-- Opening Marker --

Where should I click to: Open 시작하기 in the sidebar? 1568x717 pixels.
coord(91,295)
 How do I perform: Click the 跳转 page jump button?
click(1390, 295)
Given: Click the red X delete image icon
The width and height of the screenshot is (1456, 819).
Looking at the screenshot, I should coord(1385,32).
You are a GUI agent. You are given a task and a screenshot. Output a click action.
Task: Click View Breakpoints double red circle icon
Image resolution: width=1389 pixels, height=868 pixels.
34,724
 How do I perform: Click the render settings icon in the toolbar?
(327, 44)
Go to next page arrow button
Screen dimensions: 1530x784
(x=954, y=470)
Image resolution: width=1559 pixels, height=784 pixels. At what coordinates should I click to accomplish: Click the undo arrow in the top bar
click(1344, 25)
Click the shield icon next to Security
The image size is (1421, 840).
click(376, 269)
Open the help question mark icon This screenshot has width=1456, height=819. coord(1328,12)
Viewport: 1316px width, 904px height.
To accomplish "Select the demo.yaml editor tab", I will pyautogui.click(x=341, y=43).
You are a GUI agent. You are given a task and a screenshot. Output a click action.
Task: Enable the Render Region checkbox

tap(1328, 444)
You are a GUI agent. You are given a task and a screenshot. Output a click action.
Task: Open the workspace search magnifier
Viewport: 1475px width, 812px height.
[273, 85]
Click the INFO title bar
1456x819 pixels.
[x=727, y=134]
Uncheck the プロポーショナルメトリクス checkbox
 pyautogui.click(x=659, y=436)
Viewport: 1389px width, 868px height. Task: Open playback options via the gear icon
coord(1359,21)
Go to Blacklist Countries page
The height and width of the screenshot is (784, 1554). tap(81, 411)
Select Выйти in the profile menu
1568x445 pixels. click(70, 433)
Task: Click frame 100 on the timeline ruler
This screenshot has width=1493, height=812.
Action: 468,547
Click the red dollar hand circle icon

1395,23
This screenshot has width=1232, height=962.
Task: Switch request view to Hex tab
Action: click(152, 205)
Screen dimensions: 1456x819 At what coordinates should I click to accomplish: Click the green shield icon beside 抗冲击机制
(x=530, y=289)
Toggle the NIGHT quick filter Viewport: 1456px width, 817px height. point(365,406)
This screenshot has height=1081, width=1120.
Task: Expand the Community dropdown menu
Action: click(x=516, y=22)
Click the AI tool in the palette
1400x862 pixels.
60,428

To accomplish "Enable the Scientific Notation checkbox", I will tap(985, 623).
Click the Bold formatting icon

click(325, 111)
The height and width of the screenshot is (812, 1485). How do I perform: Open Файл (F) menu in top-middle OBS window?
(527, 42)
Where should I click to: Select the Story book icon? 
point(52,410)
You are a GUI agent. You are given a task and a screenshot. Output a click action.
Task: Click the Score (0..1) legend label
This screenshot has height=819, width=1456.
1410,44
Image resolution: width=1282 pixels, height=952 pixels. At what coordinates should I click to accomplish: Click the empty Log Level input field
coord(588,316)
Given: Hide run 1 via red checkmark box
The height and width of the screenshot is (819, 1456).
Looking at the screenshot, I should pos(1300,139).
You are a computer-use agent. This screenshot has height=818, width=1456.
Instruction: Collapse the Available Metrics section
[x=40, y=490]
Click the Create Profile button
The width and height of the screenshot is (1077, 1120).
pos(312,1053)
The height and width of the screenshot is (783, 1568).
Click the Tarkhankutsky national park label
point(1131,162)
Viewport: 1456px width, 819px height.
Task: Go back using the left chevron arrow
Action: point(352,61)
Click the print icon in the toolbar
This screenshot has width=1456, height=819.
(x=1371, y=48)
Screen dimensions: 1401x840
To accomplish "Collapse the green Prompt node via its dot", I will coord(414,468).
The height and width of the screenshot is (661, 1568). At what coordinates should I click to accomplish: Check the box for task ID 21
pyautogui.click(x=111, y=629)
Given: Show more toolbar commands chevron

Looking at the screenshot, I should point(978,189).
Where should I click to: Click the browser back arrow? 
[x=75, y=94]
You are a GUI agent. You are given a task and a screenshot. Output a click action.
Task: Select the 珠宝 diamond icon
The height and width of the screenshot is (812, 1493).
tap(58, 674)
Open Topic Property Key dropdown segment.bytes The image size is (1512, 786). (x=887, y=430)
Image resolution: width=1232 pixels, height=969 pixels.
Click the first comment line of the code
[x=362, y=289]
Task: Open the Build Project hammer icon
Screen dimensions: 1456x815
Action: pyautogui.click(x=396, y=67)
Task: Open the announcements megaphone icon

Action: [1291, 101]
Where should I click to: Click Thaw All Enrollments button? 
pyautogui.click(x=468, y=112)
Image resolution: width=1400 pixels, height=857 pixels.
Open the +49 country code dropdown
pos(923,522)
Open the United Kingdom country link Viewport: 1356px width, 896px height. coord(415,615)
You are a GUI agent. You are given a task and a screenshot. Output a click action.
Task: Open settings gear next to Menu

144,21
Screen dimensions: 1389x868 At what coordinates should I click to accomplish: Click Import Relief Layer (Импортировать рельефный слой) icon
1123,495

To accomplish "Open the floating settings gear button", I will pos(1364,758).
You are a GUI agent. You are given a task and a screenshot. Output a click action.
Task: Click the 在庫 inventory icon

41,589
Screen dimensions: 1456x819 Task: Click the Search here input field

-- Closing Marker --

> **Aim of the task**: Transcribe, in full, each record that appears above.

> **Exercise solution**:
Where should I click to: Open 시작하기 in the sidebar? 1568x717 pixels.
coord(91,295)
 How do I perform: Click the 跳转 page jump button?
click(1390, 295)
Given: Click the red X delete image icon
The width and height of the screenshot is (1456, 819).
Looking at the screenshot, I should coord(1385,32).
You are a GUI agent. You are given a task and a screenshot. Output a click action.
Task: Click View Breakpoints double red circle icon
Image resolution: width=1389 pixels, height=868 pixels.
34,724
 How do I perform: Click the render settings icon in the toolbar?
(327, 44)
Go to next page arrow button
Screen dimensions: 1530x784
(x=954, y=470)
Image resolution: width=1559 pixels, height=784 pixels. At what coordinates should I click to accomplish: Click the undo arrow in the top bar
click(1344, 25)
Click the shield icon next to Security
The image size is (1421, 840).
click(376, 269)
Open the help question mark icon This screenshot has width=1456, height=819. coord(1328,12)
Viewport: 1316px width, 904px height.
To accomplish "Select the demo.yaml editor tab", I will pyautogui.click(x=341, y=43).
You are a GUI agent. You are given a task and a screenshot. Output a click action.
Task: Enable the Render Region checkbox

tap(1328, 444)
You are a GUI agent. You are given a task and a screenshot. Output a click action.
Task: Open the workspace search magnifier
Viewport: 1475px width, 812px height.
[273, 85]
Click the INFO title bar
1456x819 pixels.
[x=727, y=134]
Uncheck the プロポーショナルメトリクス checkbox
 pyautogui.click(x=659, y=436)
Viewport: 1389px width, 868px height. Task: Open playback options via the gear icon
coord(1359,21)
Go to Blacklist Countries page
The height and width of the screenshot is (784, 1554). tap(81, 411)
Select Выйти in the profile menu
1568x445 pixels. click(70, 433)
Task: Click frame 100 on the timeline ruler
This screenshot has width=1493, height=812.
Action: 468,547
Click the red dollar hand circle icon

1395,23
This screenshot has width=1232, height=962.
Task: Switch request view to Hex tab
Action: click(152, 205)
Screen dimensions: 1456x819 At what coordinates should I click to accomplish: Click the green shield icon beside 抗冲击机制
(x=530, y=289)
Toggle the NIGHT quick filter Viewport: 1456px width, 817px height. point(365,406)
This screenshot has height=1081, width=1120.
Task: Expand the Community dropdown menu
Action: click(x=516, y=22)
Click the AI tool in the palette
1400x862 pixels.
60,428

To accomplish "Enable the Scientific Notation checkbox", I will tap(985, 623).
Click the Bold formatting icon

click(325, 111)
The height and width of the screenshot is (812, 1485). How do I perform: Open Файл (F) menu in top-middle OBS window?
(527, 42)
Where should I click to: Select the Story book icon? 
point(52,410)
You are a GUI agent. You are given a task and a screenshot. Output a click action.
Task: Click the Score (0..1) legend label
This screenshot has height=819, width=1456.
1410,44
Image resolution: width=1282 pixels, height=952 pixels. At what coordinates should I click to accomplish: Click the empty Log Level input field
coord(588,316)
Given: Hide run 1 via red checkmark box
The height and width of the screenshot is (819, 1456).
Looking at the screenshot, I should pos(1300,139).
You are a computer-use agent. This screenshot has height=818, width=1456.
Instruction: Collapse the Available Metrics section
[x=40, y=490]
Click the Create Profile button
The width and height of the screenshot is (1077, 1120).
pos(312,1053)
The height and width of the screenshot is (783, 1568).
Click the Tarkhankutsky national park label
point(1131,162)
Viewport: 1456px width, 819px height.
Task: Go back using the left chevron arrow
Action: point(352,61)
Click the print icon in the toolbar
This screenshot has width=1456, height=819.
(x=1371, y=48)
Screen dimensions: 1401x840
To accomplish "Collapse the green Prompt node via its dot", I will coord(414,468).
The height and width of the screenshot is (661, 1568). At what coordinates should I click to accomplish: Check the box for task ID 21
pyautogui.click(x=111, y=629)
Given: Show more toolbar commands chevron

Looking at the screenshot, I should point(978,189).
Where should I click to: Click the browser back arrow? 
[x=75, y=94]
You are a GUI agent. You are given a task and a screenshot. Output a click action.
Task: Select the 珠宝 diamond icon
The height and width of the screenshot is (812, 1493).
tap(58, 674)
Open Topic Property Key dropdown segment.bytes The image size is (1512, 786). (x=887, y=430)
Image resolution: width=1232 pixels, height=969 pixels.
Click the first comment line of the code
[x=362, y=289]
Task: Open the Build Project hammer icon
Screen dimensions: 1456x815
Action: pyautogui.click(x=396, y=67)
Task: Open the announcements megaphone icon

Action: [1291, 101]
Where should I click to: Click Thaw All Enrollments button? 
pyautogui.click(x=468, y=112)
Image resolution: width=1400 pixels, height=857 pixels.
Open the +49 country code dropdown
pos(923,522)
Open the United Kingdom country link Viewport: 1356px width, 896px height. coord(415,615)
You are a GUI agent. You are given a task and a screenshot. Output a click action.
Task: Open settings gear next to Menu

144,21
Screen dimensions: 1389x868 At what coordinates should I click to accomplish: Click Import Relief Layer (Импортировать рельефный слой) icon
1123,495

To accomplish "Open the floating settings gear button", I will pos(1364,758).
You are a GUI agent. You are given a task and a screenshot. Output a click action.
Task: Click the 在庫 inventory icon

41,589
Screen dimensions: 1456x819 Task: Click the Search here input field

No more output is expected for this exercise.